- RECORDS SHOWN
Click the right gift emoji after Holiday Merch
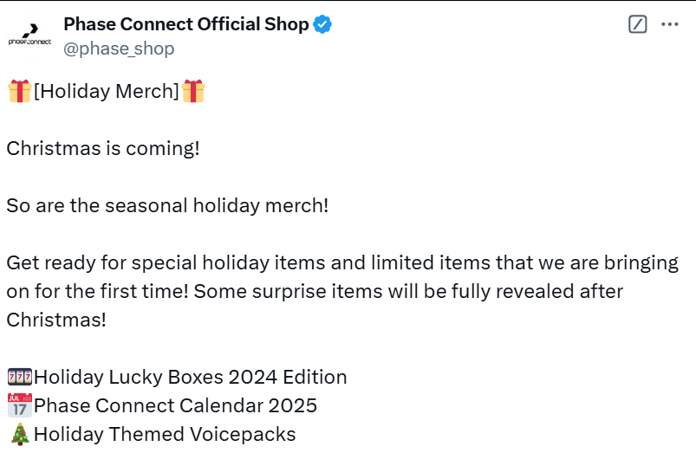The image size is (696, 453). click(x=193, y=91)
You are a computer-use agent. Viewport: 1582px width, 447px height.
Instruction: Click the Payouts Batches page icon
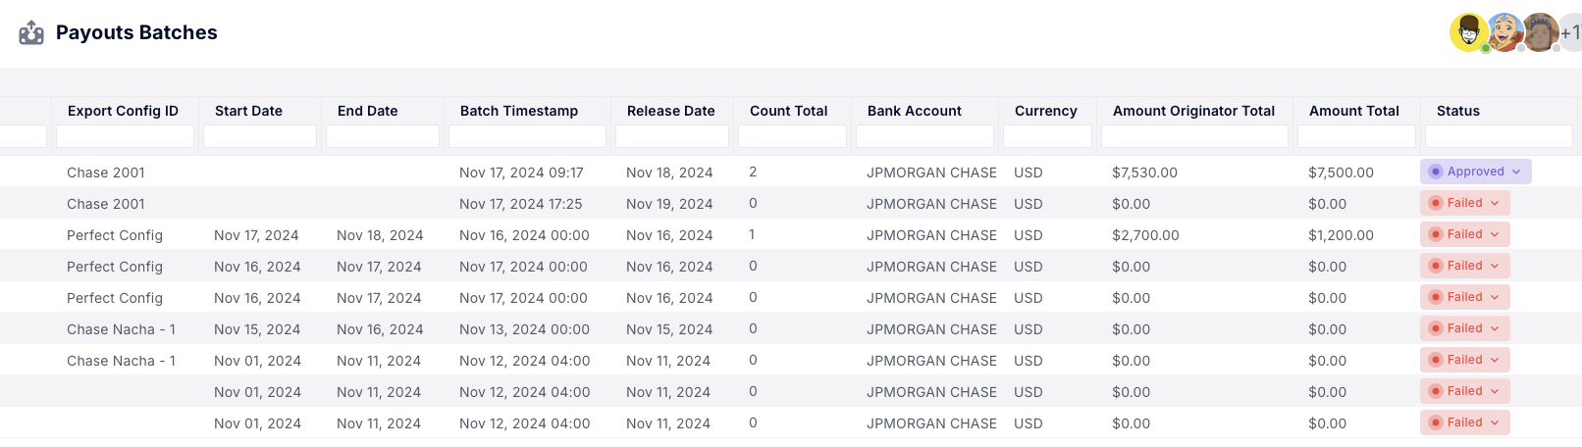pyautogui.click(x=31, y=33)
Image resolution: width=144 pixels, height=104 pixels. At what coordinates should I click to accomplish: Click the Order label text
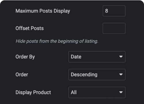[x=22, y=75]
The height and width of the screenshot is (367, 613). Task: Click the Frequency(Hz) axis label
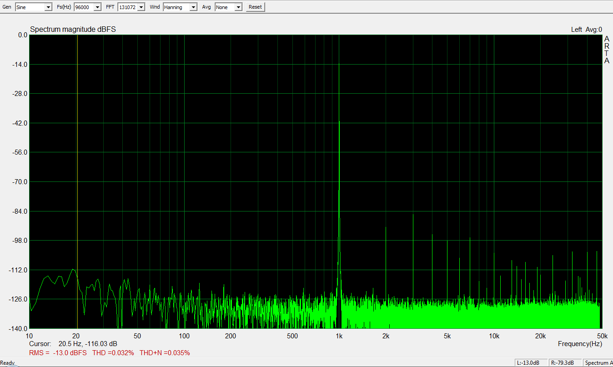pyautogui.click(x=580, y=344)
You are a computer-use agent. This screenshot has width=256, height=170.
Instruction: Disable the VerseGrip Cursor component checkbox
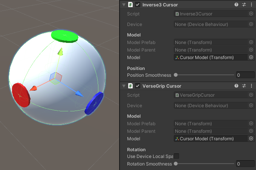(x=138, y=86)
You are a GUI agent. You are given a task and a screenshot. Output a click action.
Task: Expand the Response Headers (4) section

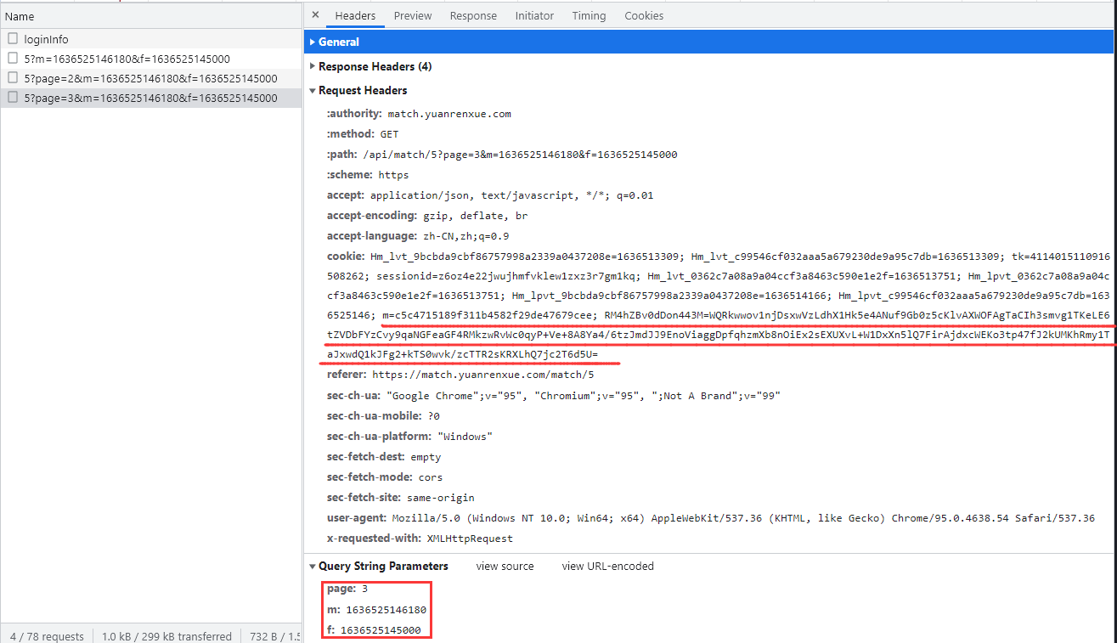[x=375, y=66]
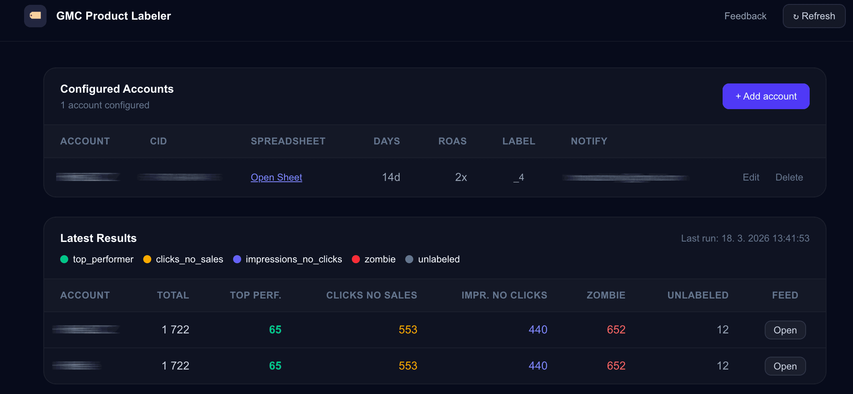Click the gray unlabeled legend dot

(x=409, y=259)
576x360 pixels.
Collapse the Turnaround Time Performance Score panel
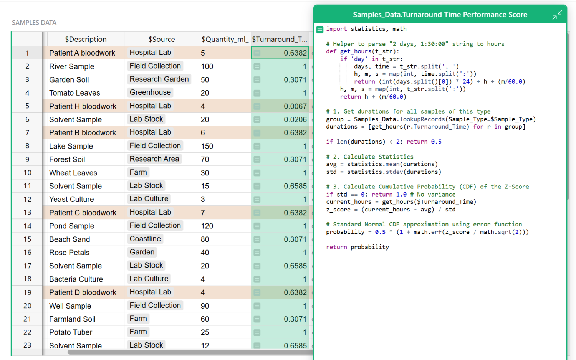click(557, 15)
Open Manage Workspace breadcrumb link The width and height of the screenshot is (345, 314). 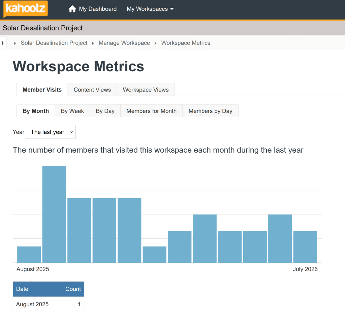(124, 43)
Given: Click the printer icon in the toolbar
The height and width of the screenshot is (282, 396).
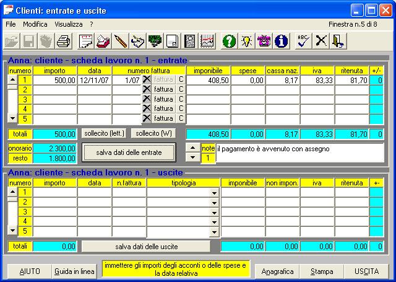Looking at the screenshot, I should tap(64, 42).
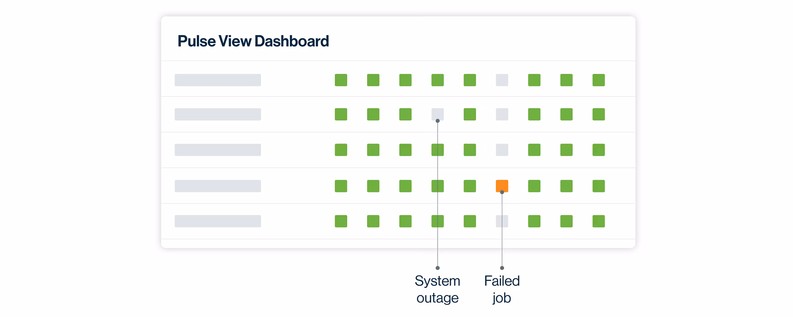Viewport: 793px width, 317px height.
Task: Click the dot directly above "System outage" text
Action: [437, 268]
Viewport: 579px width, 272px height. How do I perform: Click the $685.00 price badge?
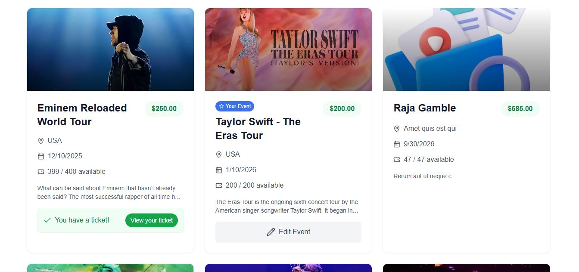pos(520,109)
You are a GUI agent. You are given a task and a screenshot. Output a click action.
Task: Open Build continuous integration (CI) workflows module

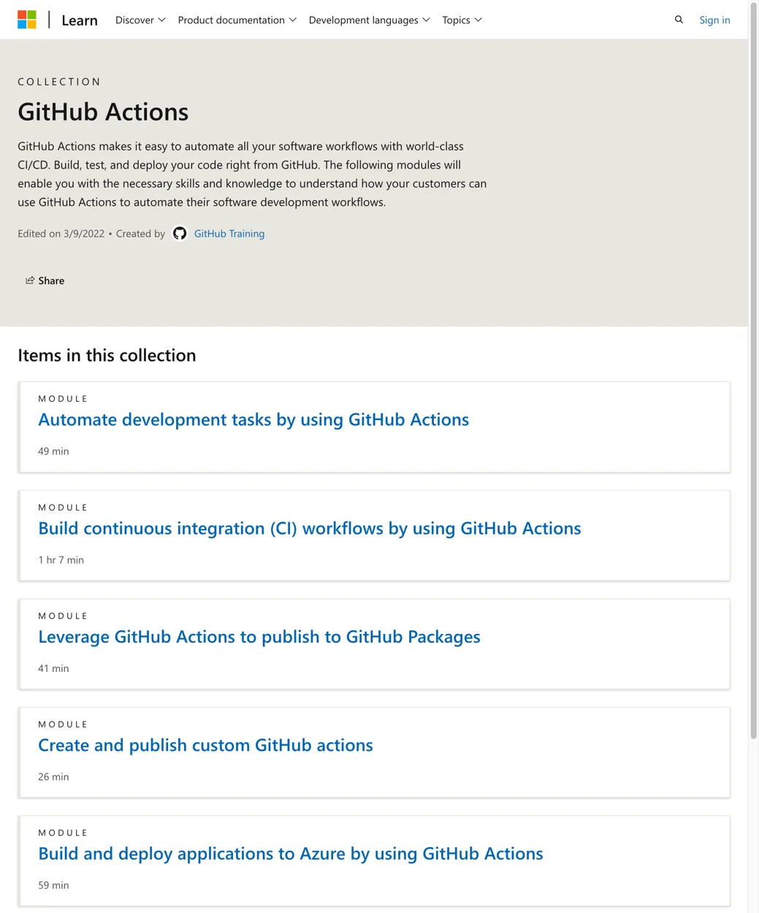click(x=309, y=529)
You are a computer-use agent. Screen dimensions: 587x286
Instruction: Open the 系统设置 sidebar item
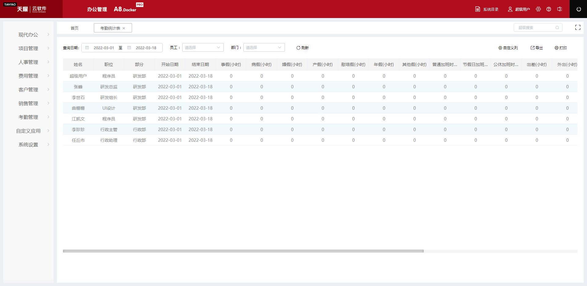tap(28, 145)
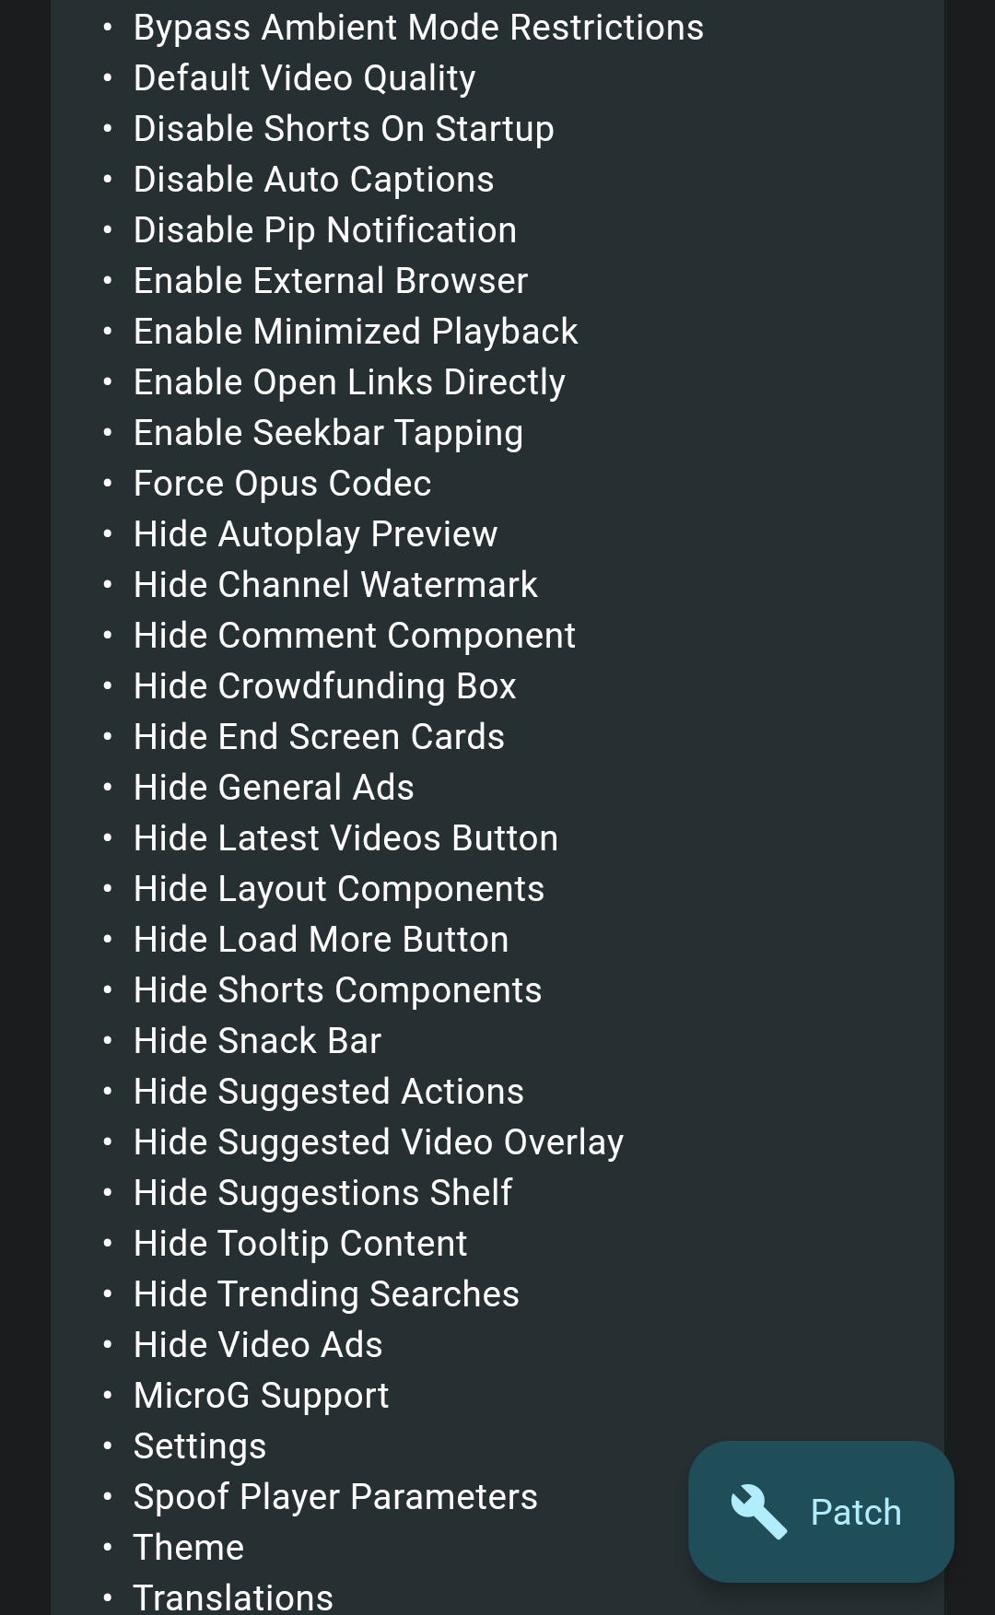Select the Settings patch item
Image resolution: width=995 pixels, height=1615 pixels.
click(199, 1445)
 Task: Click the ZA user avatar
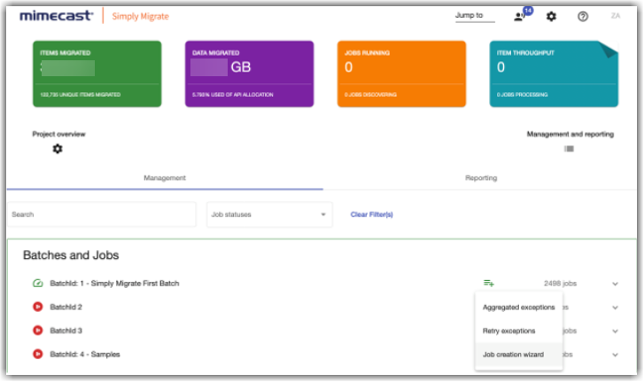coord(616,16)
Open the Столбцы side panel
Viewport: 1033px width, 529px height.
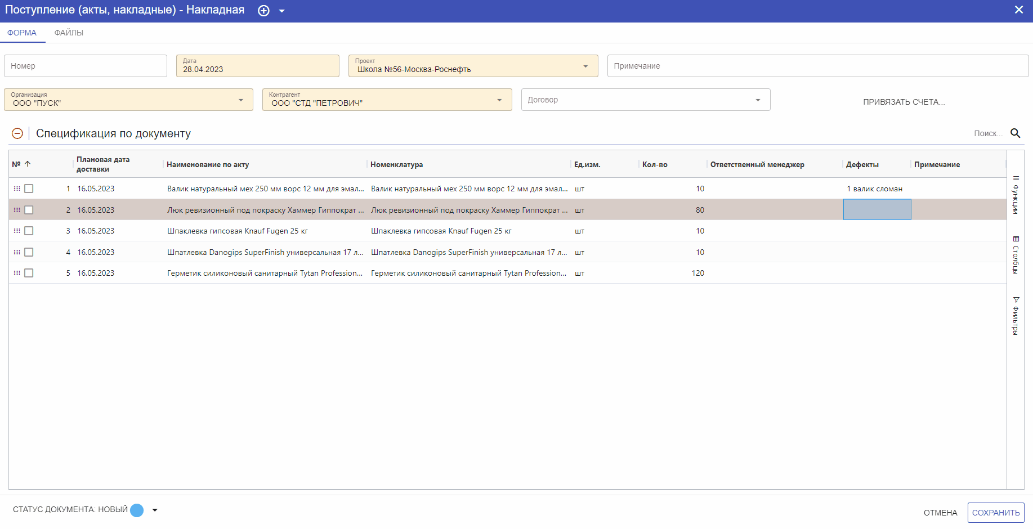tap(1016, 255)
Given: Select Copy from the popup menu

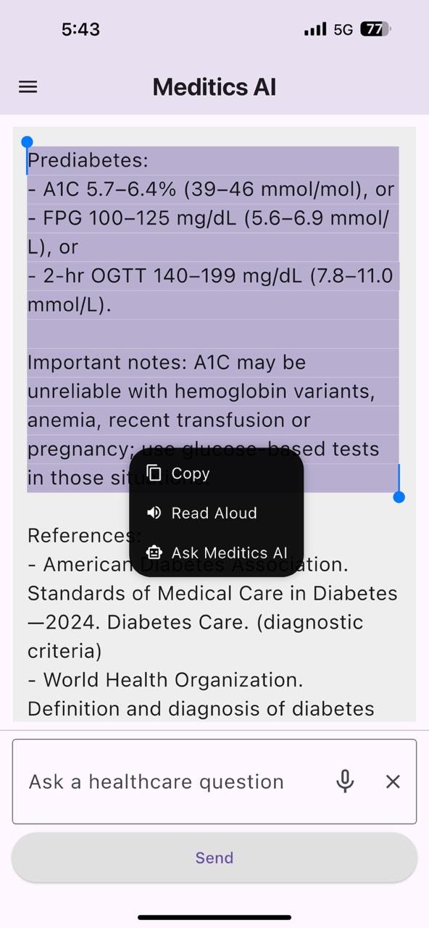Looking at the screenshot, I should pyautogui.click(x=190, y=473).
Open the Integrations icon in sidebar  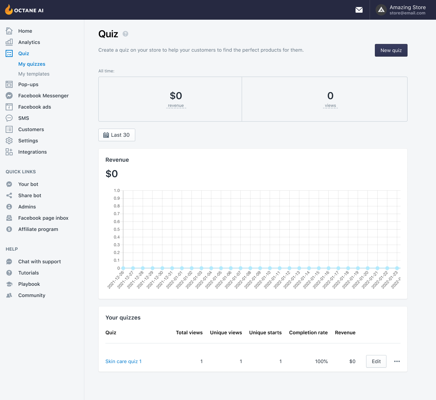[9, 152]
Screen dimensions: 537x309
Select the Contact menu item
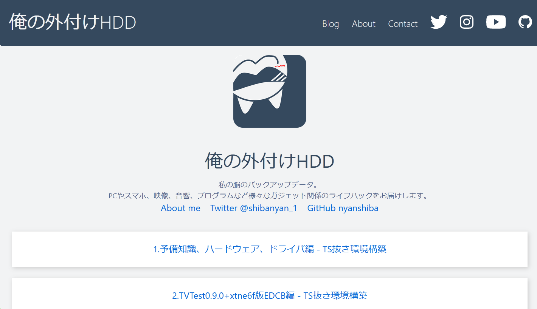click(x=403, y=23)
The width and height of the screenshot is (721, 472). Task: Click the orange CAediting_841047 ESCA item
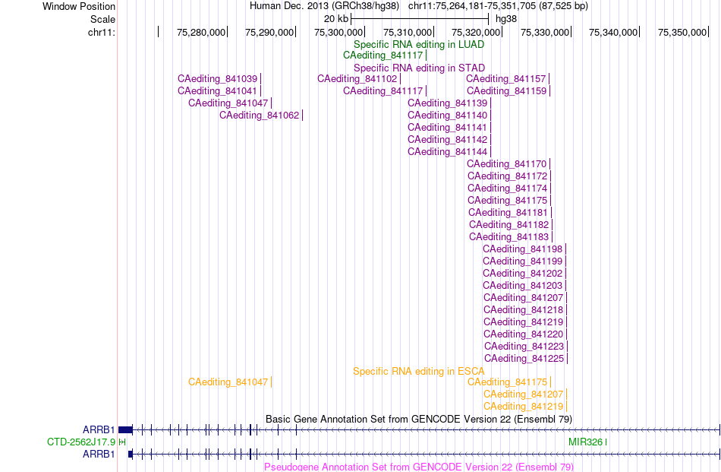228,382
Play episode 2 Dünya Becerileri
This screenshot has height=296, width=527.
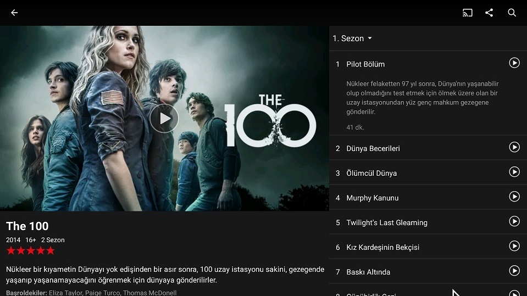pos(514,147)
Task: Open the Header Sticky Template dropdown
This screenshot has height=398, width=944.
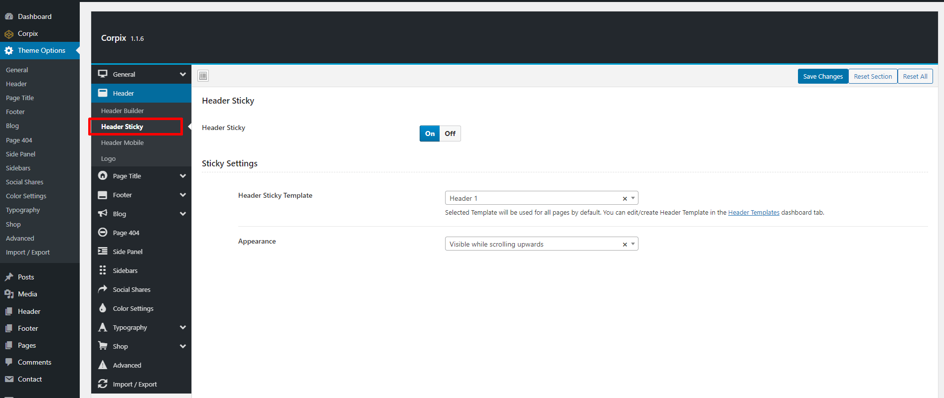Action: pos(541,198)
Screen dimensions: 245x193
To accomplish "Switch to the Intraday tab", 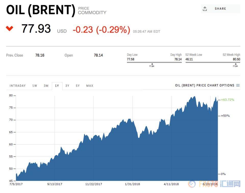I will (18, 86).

- PROBLEM TO SOLVE
If a line in the entries contains the word "computer", copy that line out.

- ANSWER SECTION
You are a computer-use agent. Viewport: 1582px width, 447px height.
You are a computer-use agent. This screenshot has width=256, height=170.
You are a computer-use agent. Screen dimensions: 587x286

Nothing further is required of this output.